E Idril no pudo evitarlo, deseando que Maeglin no interpretara el gesto como algo más que tranquilizador, acercó su mano a la de él y la apretó con suavidad, queriendo transmitirle el coraje que le faltaba en esos momentos, la fuerza para seguir adelante, para ver morir a su padre y despedirse de su madre aunque ya no estuviera presente.
Con el tiempo, se hizo cada vez más evidente que la presencia de Maeglin en la ciudad gustaba a Turgon, quien solía mantenerlo a su lado, ignorando el modo en el que su sobrino deseaba a su única hija y heredera al trono.
No es que Maeglin deseara el trono que jamás podría arrebatar a su tío, y aquello molestaba profundamente a Idril. Se sentía ofendida porque el de su primo era un deseo únicamente carnal y que ella era incapaz de comprender, mientras que podría haber comprendido un afán de poder, sellado vía matrimonio, que habría sido culminado con la muerte de Turgon.

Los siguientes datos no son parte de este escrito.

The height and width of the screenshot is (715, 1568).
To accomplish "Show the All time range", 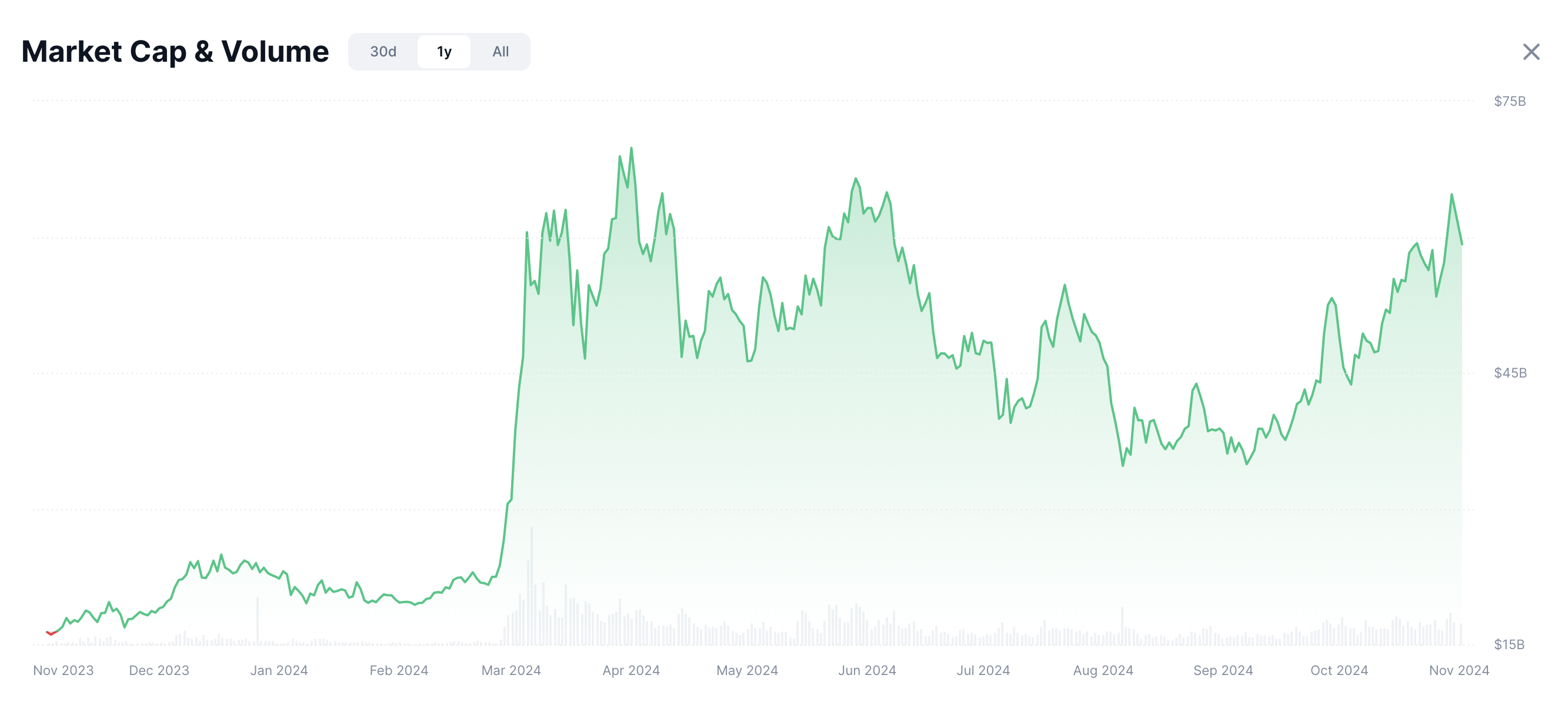I will 501,52.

Pero el elfo no deseaba nada de eso: no deseaba ser el rey, no ambicionaba poder y odiaba pensar en la muerte de su tío. Maeglin sólo deseaba a su prima, se desvivía por poder tenerla entre sus brazos, poder dormirse a su lado todas las noches y engendrar un pequeño e indefenso bebé de cabello oscuro y ojos azules como zafiros. Y por encima de ello, ansiaba con toda su alma que su prima correspondiera a esos sentimientos, que le deseara tanto como él a ella y que contaran con la bendición de su padre.